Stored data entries
▽

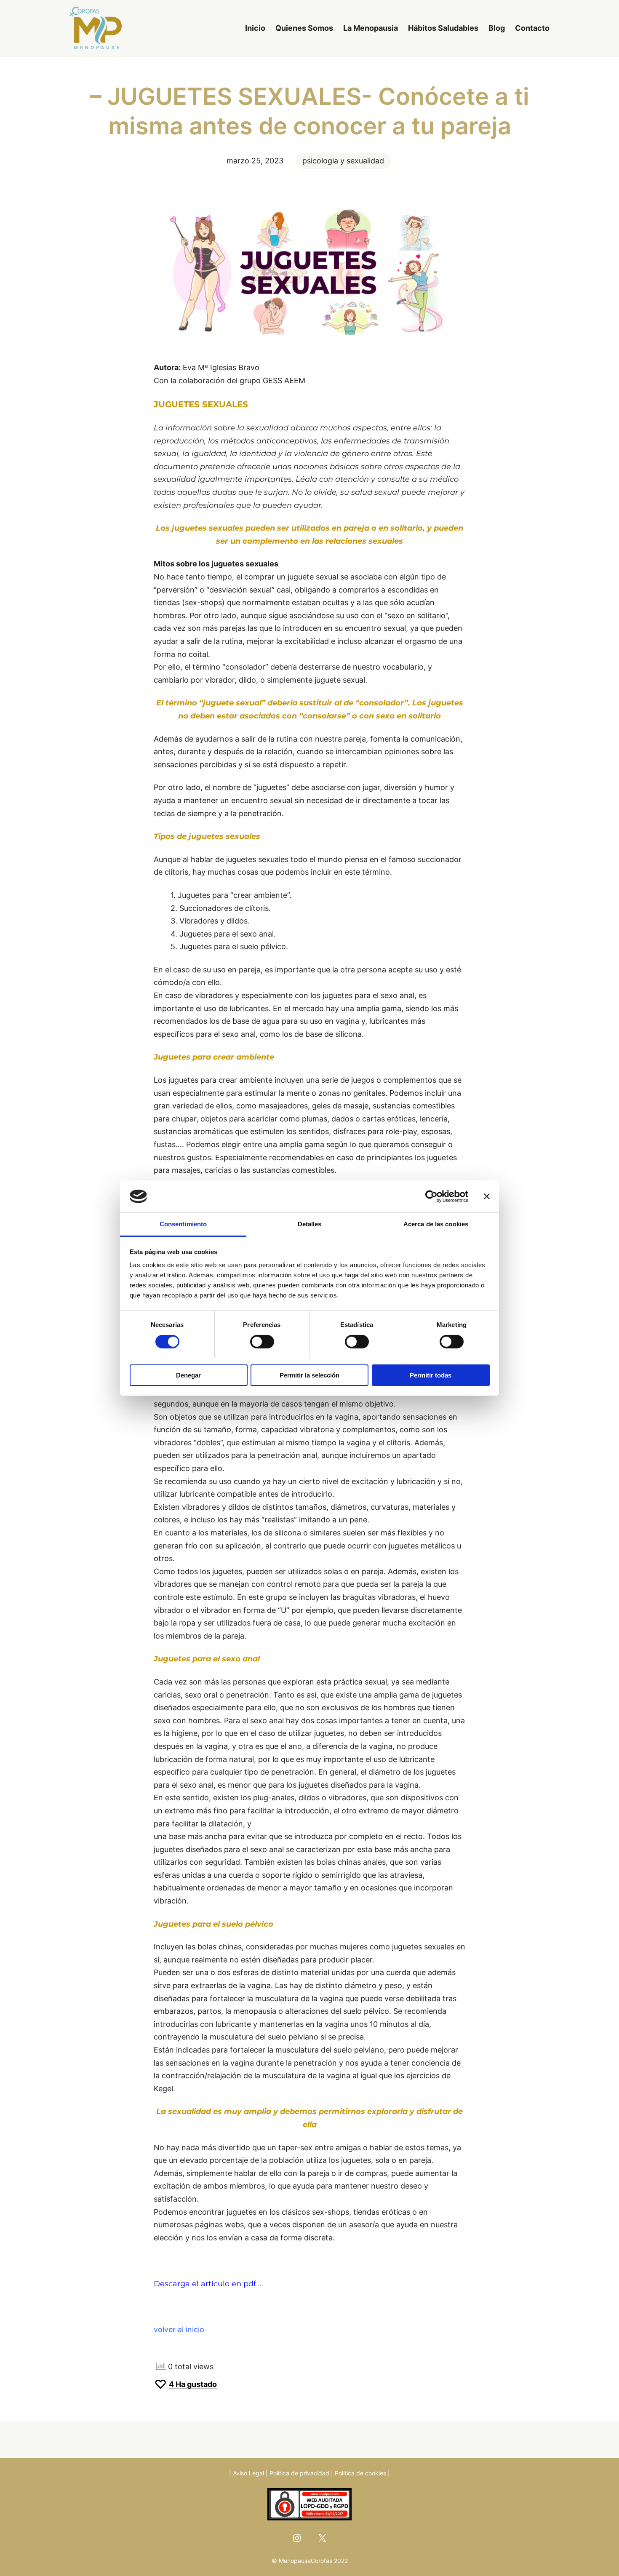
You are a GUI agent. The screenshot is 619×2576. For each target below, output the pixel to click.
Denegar (188, 1375)
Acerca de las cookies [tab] (435, 1224)
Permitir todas (430, 1375)
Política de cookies (360, 2473)
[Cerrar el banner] (487, 1196)
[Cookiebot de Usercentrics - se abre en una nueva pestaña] (431, 1196)
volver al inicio (179, 2329)
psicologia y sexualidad (343, 160)
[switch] (262, 1341)
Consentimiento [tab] (183, 1224)
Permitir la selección (309, 1375)
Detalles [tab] (310, 1224)
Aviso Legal (248, 2473)
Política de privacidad (299, 2473)
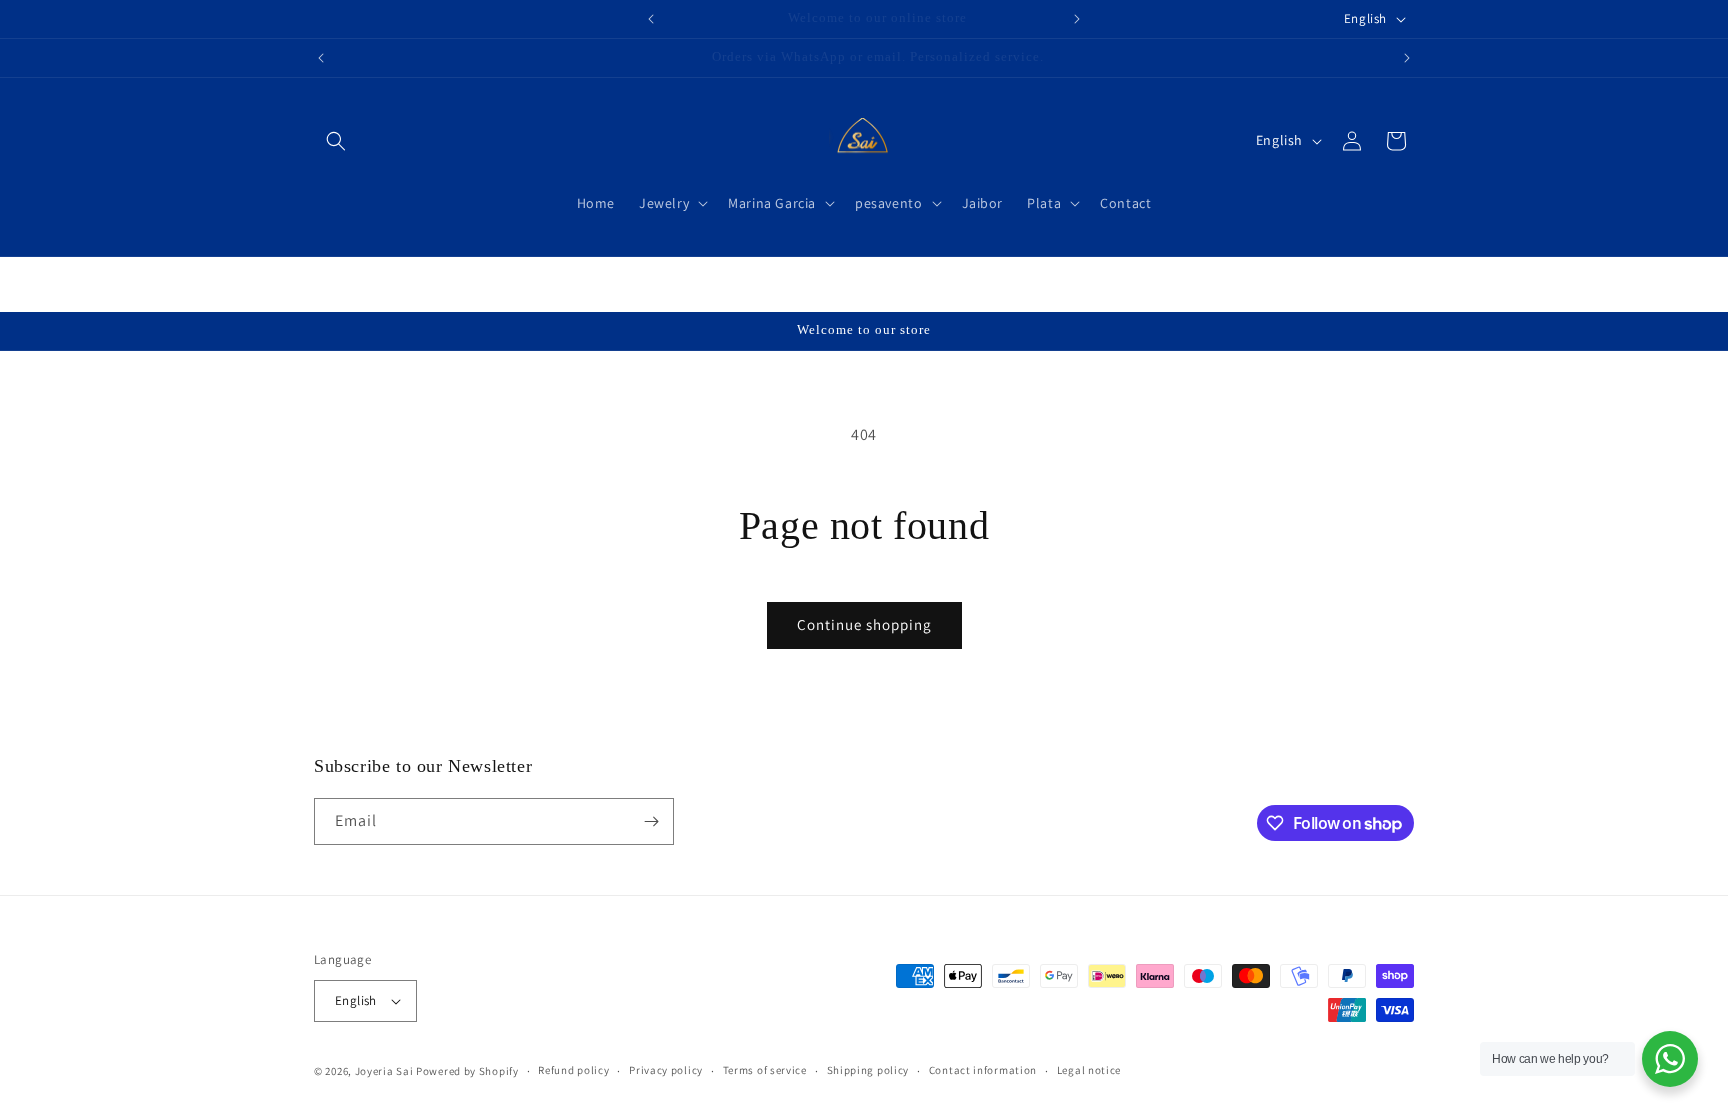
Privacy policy (666, 1070)
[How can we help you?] (1670, 1059)
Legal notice (1089, 1070)
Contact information (983, 1070)
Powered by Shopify (467, 1071)
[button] (336, 141)
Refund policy (573, 1070)
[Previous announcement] (651, 19)
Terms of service (765, 1070)
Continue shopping (864, 624)
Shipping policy (868, 1070)
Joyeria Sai (384, 1071)
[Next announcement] (1077, 19)
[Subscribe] (651, 821)
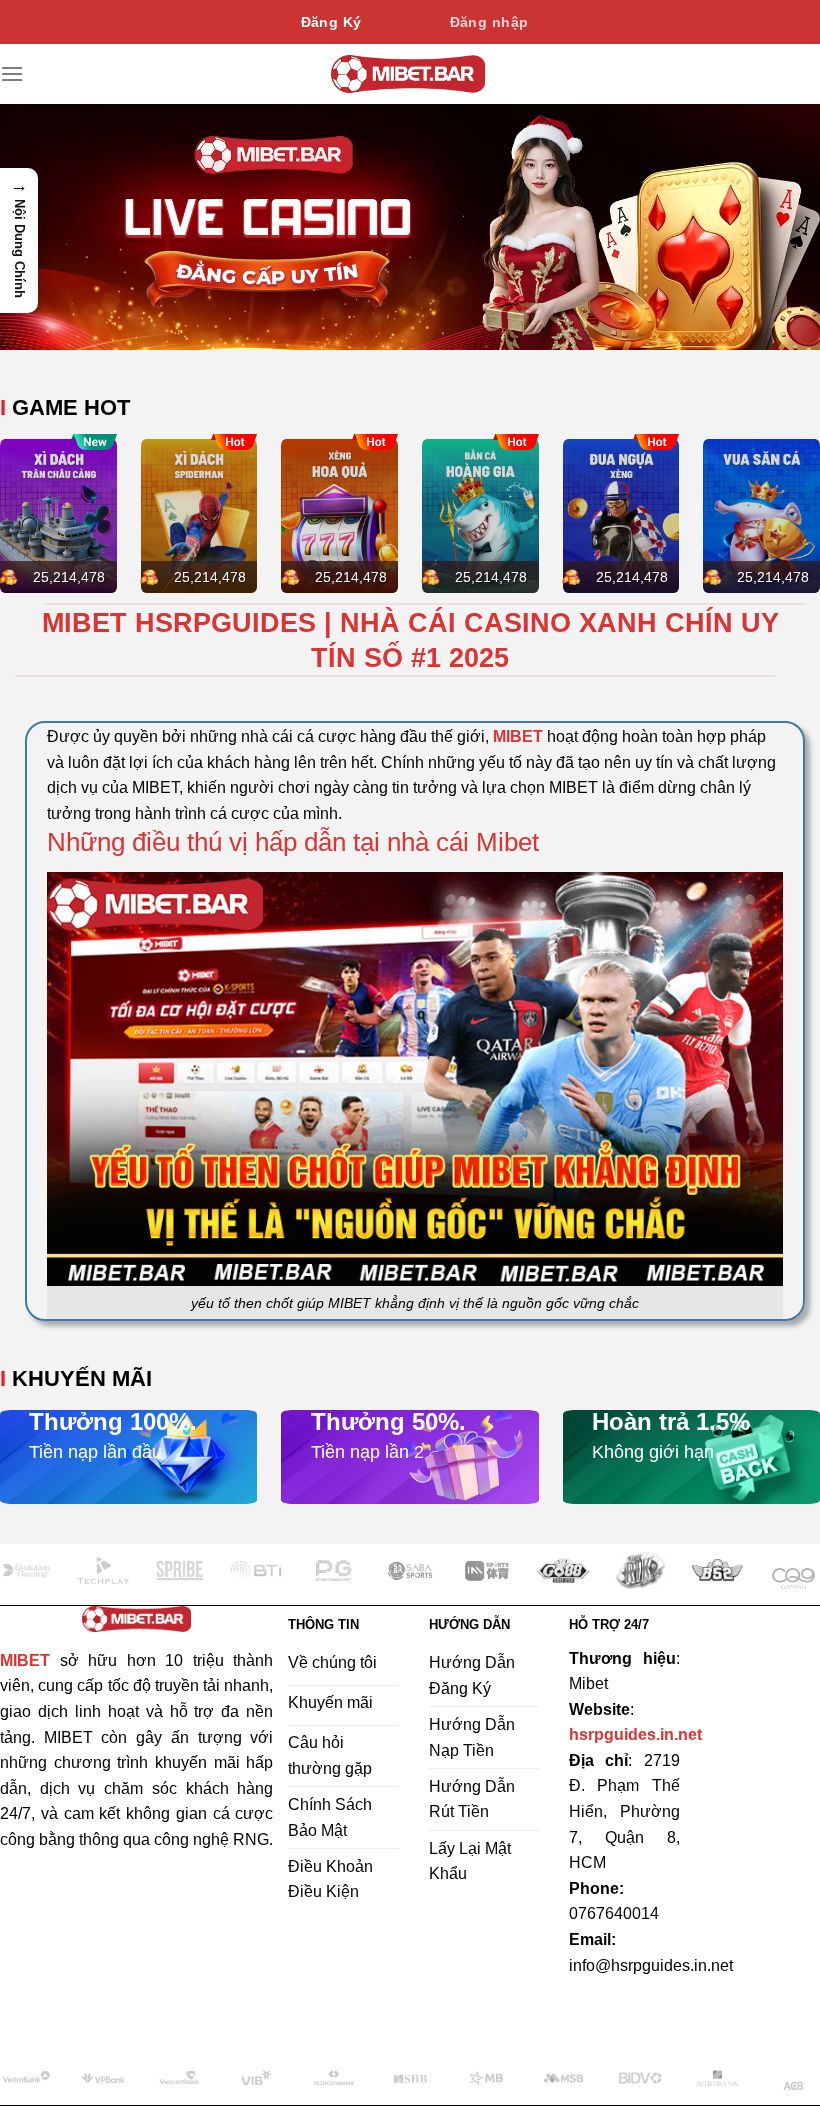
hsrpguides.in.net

△

ACTIVITY
Print once more, exactly, the lines from the one with "Consentimiento [tab] (183, 1224)" through the last line of the data, both ends included, without any pictures.

WRITTEN ANSWER
Consentimiento [tab] (183, 1224)
Permitir la selección (309, 1375)
Detalles [tab] (310, 1224)
Aviso Legal (248, 2473)
Política de privacidad (299, 2473)
Privacy policy (666, 1070)
[How can we help you?] (1670, 1059)
Legal notice (1089, 1070)
Contact information (983, 1070)
Powered by Shopify (467, 1071)
[button] (336, 141)
Refund policy (573, 1070)
[Previous announcement] (651, 19)
Terms of service (765, 1070)
Continue shopping (864, 624)
Shipping policy (868, 1070)
Joyeria Sai (384, 1071)
[Next announcement] (1077, 19)
[Subscribe] (651, 821)
hsrpguides.in.net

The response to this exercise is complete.